Article proposé par Gauthier Deba, rédacteur bénévole et spécialiste jeux vidéo, parce que la vie est plus belle quand on balance des gros pixels orange dans un cercle de forme rectangulaire.
Sources texte : nintendoplayer.com, ESPN, Ars Technica
Le 14 nov. 2020 à 08:49 par TrashTalk
Parmi les licences de jeux vidéo, NBA Jam est l’une des plus emblématiques tous sports confondus. Les Big Heads, les dunks acrobatiques et les punchlines du speaker vous disent forcément quelque chose. Sorti en 1993 sur arcade avant d’être porté sur une myriade de plateformes, l’histoire de NBA Jam est pavée d’anecdotes en tous genres. Chez celles et ceux qui ont pu se frotter au jeu, les souvenirs restent souvent impérissables. Après avoir abordé la naissance de ce best-seller dans un premier épisode, on se penche cette fois-ci sur les évolutions du jeu au fil des années, où les volets suivants sembleront uniquement exister pour nous rappeler à quel point les premiers opus furent aussi les meilleurs jusqu’au sursaut de 2010. On vous en parle !

• Extrait du corpus
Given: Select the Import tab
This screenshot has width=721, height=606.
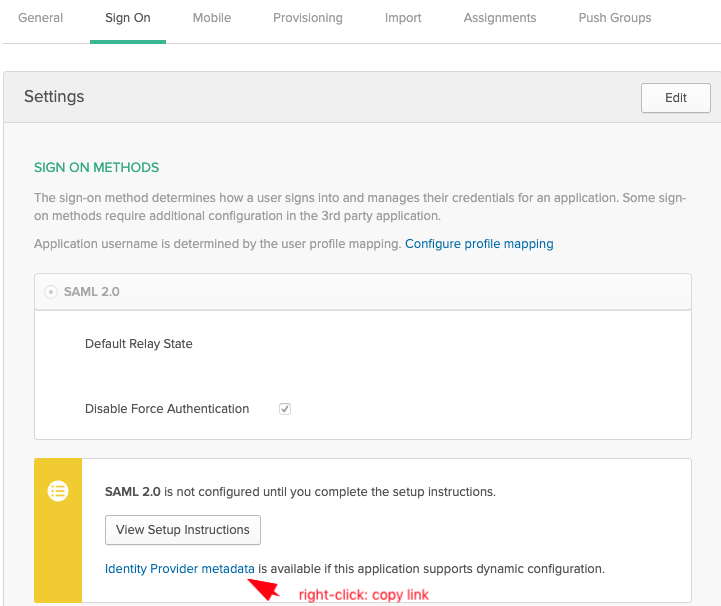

• Consignes
a) D'après l'article sur NBA Jam, en quelle année le jeu est-il sorti sur arcade ?
b) Résumez en deux phrases l'article sur NBA Jam.

• Corrigé détaillé
a) En 1993.

b) Sorti en 1993 sur arcade puis porté sur une multitude de plateformes, NBA Jam compte parmi les licences de jeux vidéo les plus emblématiques, tous sports confondus. Après un premier épisode consacré à sa naissance, l'article se penche sur les évolutions du jeu au fil des années, les volets suivants semblant surtout rappeler que les premiers opus furent les meilleurs jusqu'au sursaut de 2010.